본 발명은 주기적인 온도 변화를 필요로 하는 핵산증폭반응과 같은 화학/생화학 반응을 위해 반응 용기 내의 시료를 빠르게 가열, 냉각하는 방법에 관한 것이다. 시료가 담긴 반응 용기를 일정 시간 동안 고온의 가열 블록과 접촉하여 시료를 가열하고, 곧바로 반응 용기를 이동하여 송풍 팬으로부터 나오는 바람과의 일정 시간 동안 접촉을 통해 시료를 냉각한다. 가열 또는 냉각 매체와의 접촉 시간을 조절하여 반응 용기의 시료 온도가 다양한 목표 온도에 빠르게 도달하도록 유도할 수 있다. 본원에 따른 방법을 통해 온도조절이 필요한 대표적인 화학/생화학 반응인 PCR (polymerase chan reaction, 중합효소연쇄반응)을 신속하게 수행하여 대량의 시료 처리가 가능하다.

Description

핵산증폭 반응의 온도조절 방법 및 그 용도 {Method of controlling reaction temperature in nucleic acid amplification reaction}
본 발명은 온도변화를 필요로 하는 화학/생화학 반응을 위해 반응 온도를 빠르게 가열, 냉각할 수 있는 기술에 관한 것이다.

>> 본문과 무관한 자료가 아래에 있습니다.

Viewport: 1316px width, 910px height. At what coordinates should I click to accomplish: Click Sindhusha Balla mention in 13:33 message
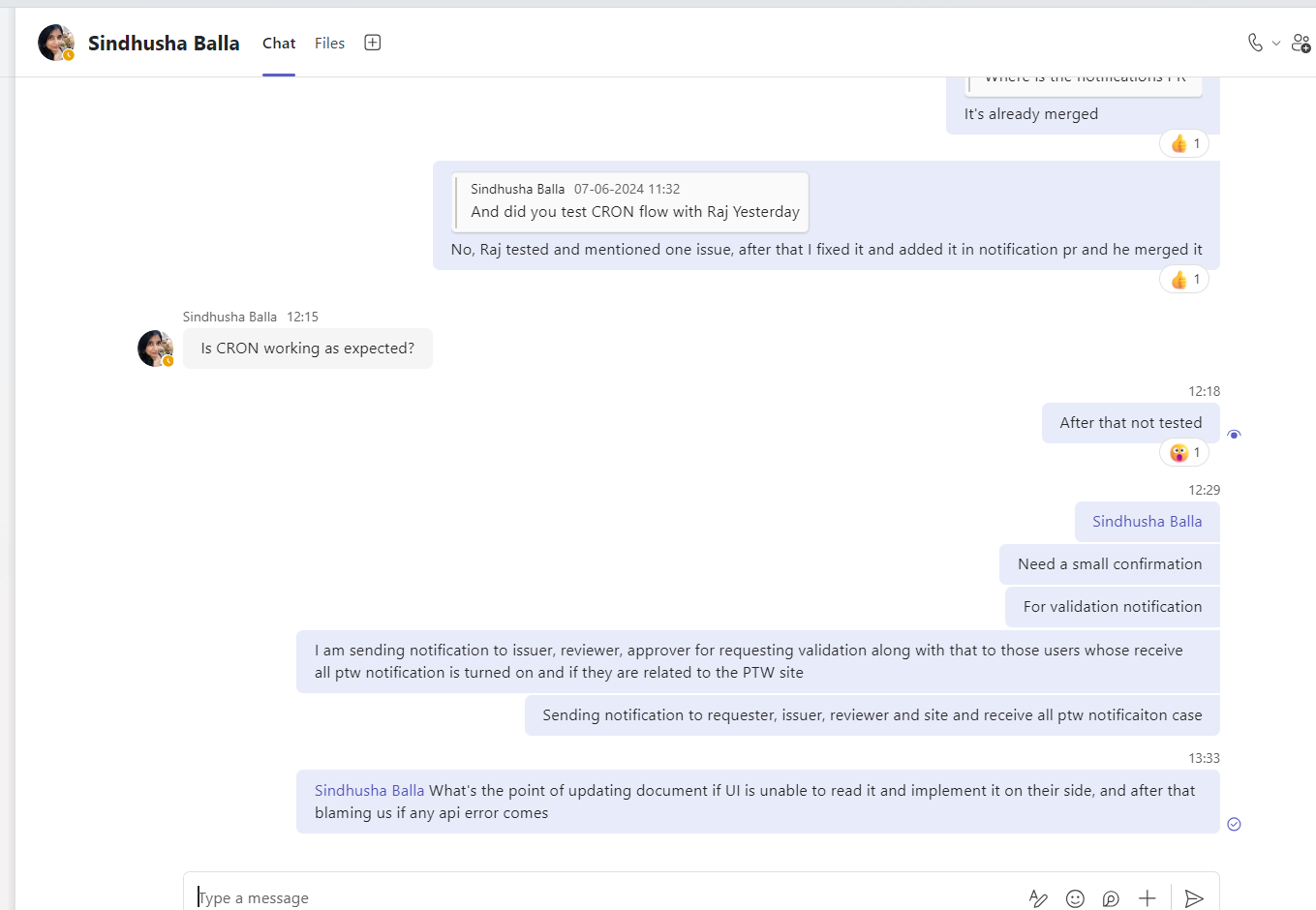(x=369, y=791)
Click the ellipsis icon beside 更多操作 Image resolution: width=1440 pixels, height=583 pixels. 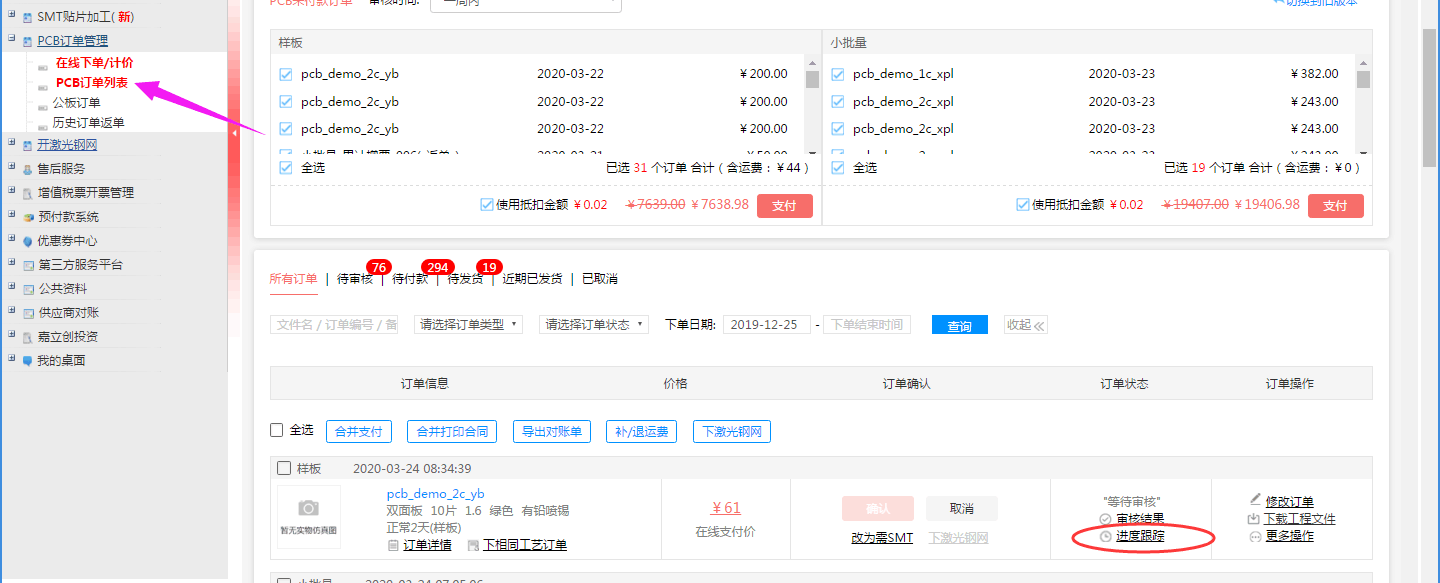pyautogui.click(x=1255, y=537)
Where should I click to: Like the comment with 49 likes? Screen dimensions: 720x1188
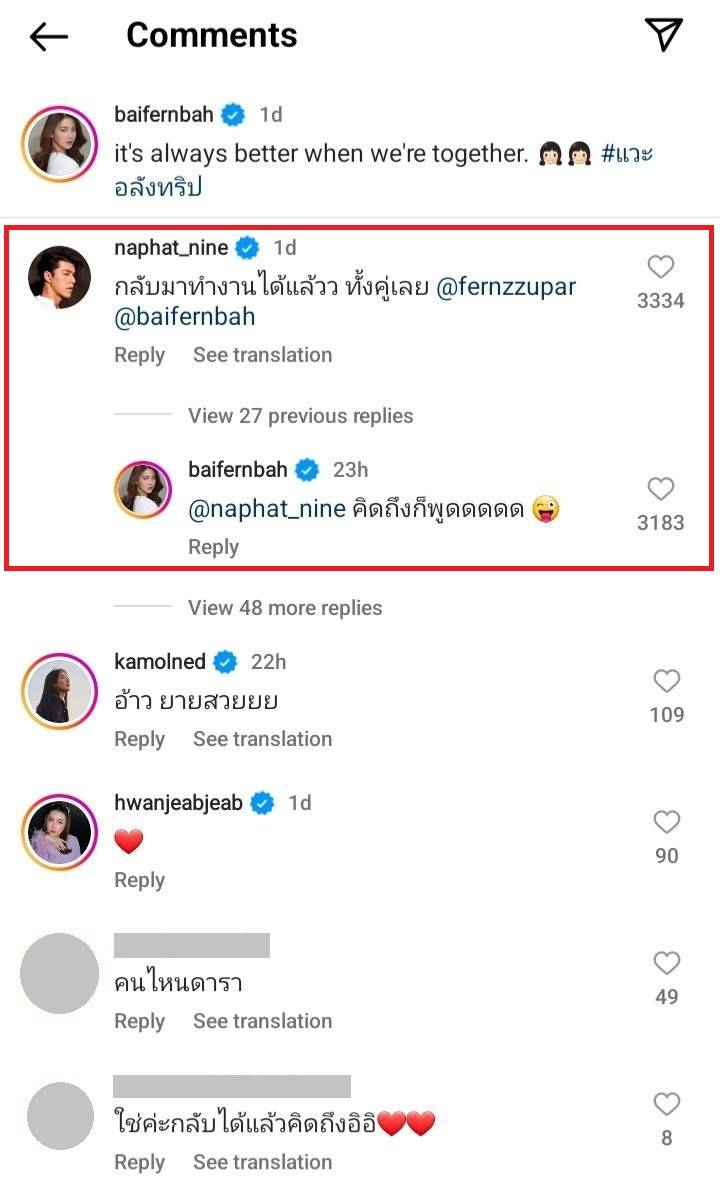tap(666, 964)
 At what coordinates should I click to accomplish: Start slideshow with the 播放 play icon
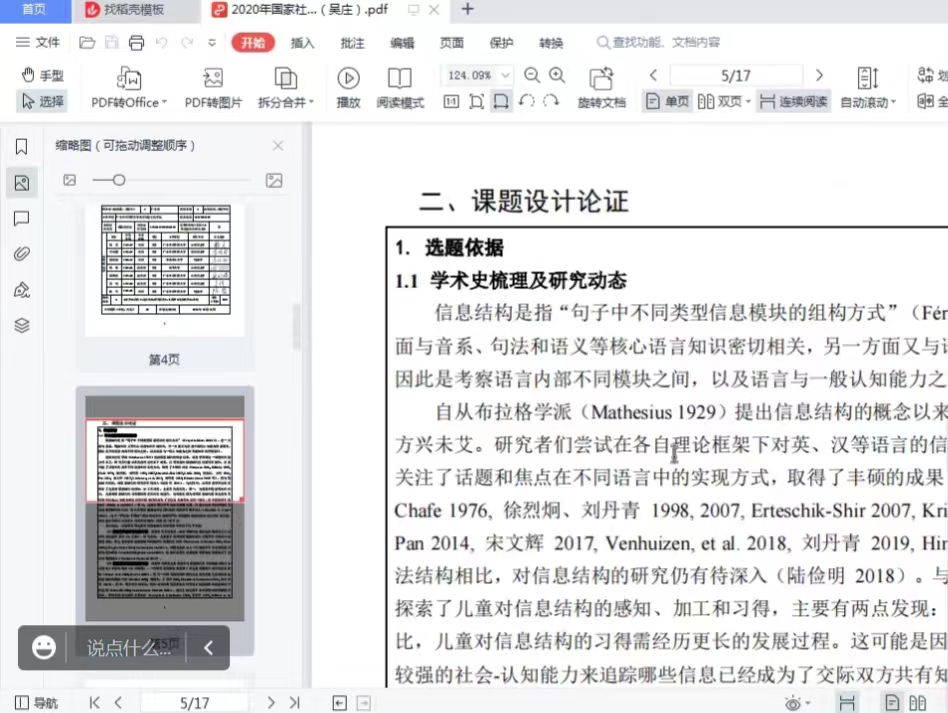(x=348, y=87)
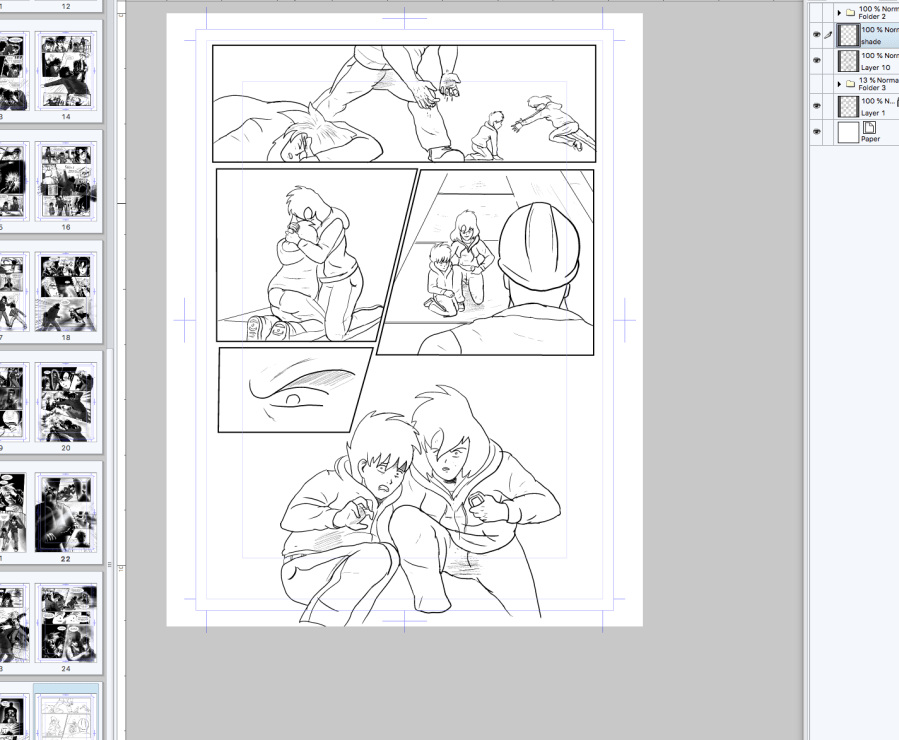899x740 pixels.
Task: Jump to page 22 in page manager
Action: [66, 513]
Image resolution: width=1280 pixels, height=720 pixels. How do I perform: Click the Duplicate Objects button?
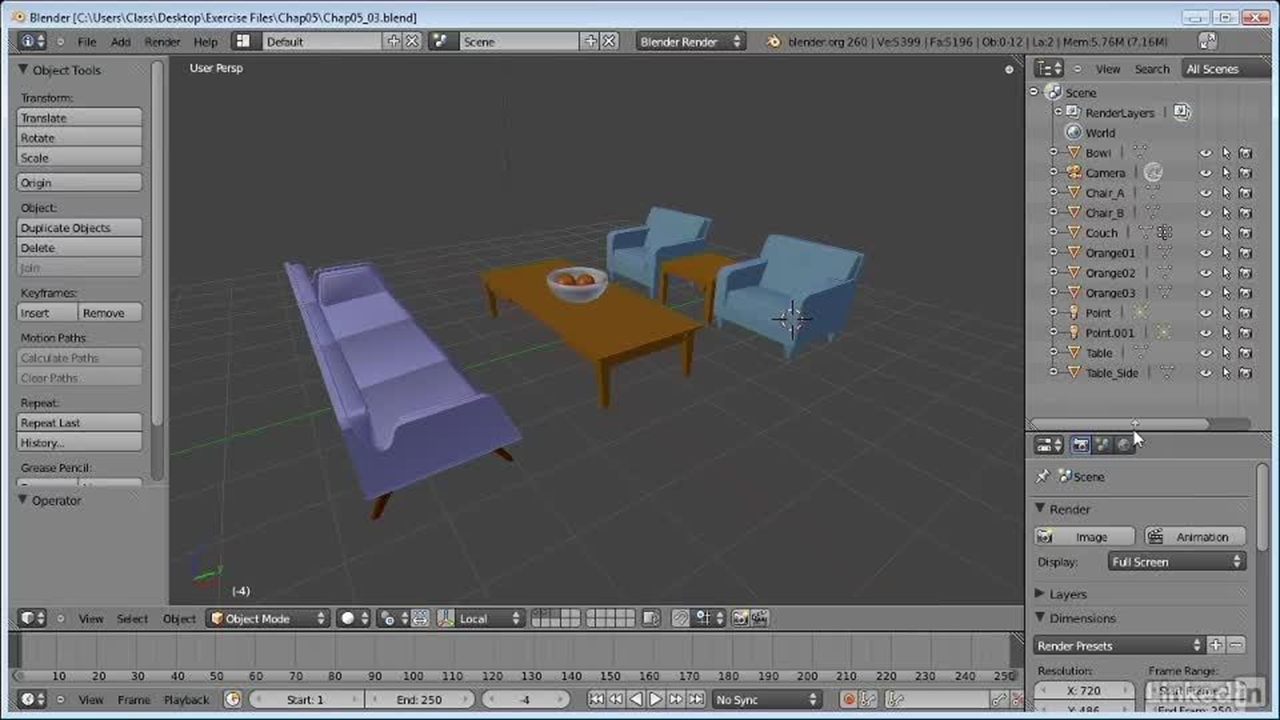coord(80,228)

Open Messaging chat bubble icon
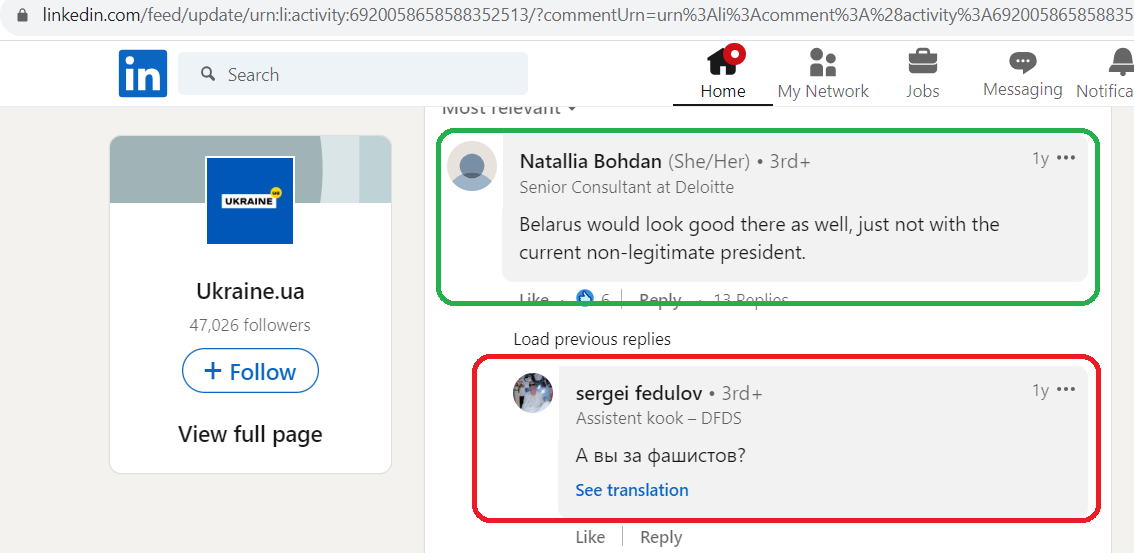1023,62
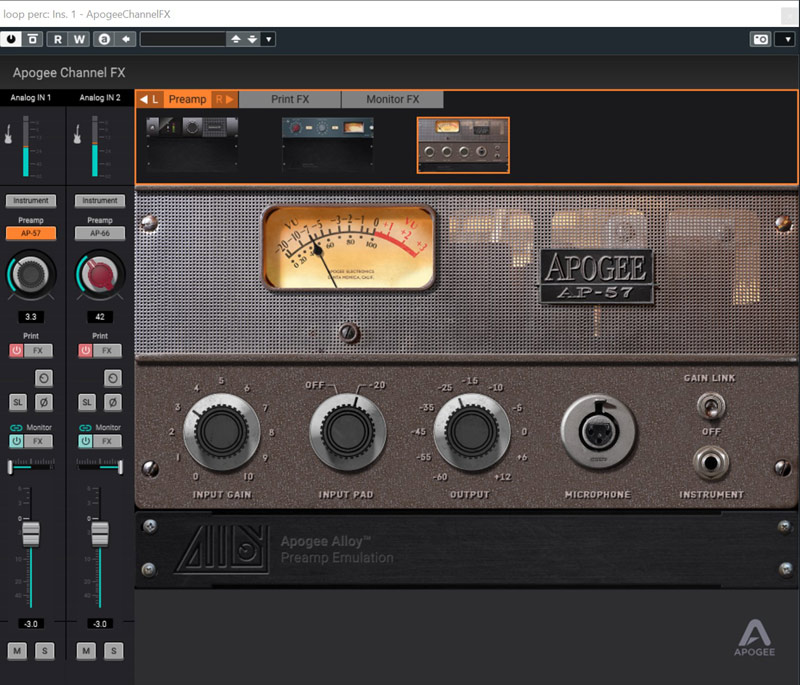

세포 및 세포외에서 진행되는 화학/생화학 반응에서 목적하는 결과 수득에 영향을 미치는 결정적 요소 중의 하나는 온도이며, 구체적 반응의 종류에 따라 반복적 온도조절이 필요한 경우도 있다. 예를 들면 PCR (polymerase chain reaction, 중합효소연쇄반응)과 같은 대표적인 핵산증폭 방법은 생물학적 시료 등에서 특정 핵산을 선택적으로 증폭할 수 있는 기술로, 이 과정에서 시료를 포함하는 반응용액은 보통 수십 회의 반복적인 가열 및 냉각을 필요로 한다.
기존, 핵산증폭 반응에서 중요한 기술적 해결과제는 표적 검출의 특이성, 미량의 표적을 검출할 수 있는 민감도를 향상시키는 것이었다. 그러나 최근 핵산 증폭이 농업, 축산, 환경 및 의료 분야에서 대량의 샘플 처리에 사용되는 추세에 맞추어 핵산증폭의 전체 반응 시간의 단축이 중요한 해결과제로 등장하였다.
대표적인 핵산증폭 반응인 PCR은 통상 55~95℃의 온도구간에서 가열과 냉각을 약 25~40회 반복하여 표적 핵산을 증폭하게 되는데, 가열-냉각 사이클의 시간을 조절하면, 전체 반응시간을 조절할 수 있다.
종래, PCR에서 이러한 반복적인 가열/냉각을 위해, 현재 열전소자(peltier), 열풍/냉풍, 히터/송풍 등의 방법이 적용된 온도 조절 장치(PCR thermal cycler)가 이용되고 있다.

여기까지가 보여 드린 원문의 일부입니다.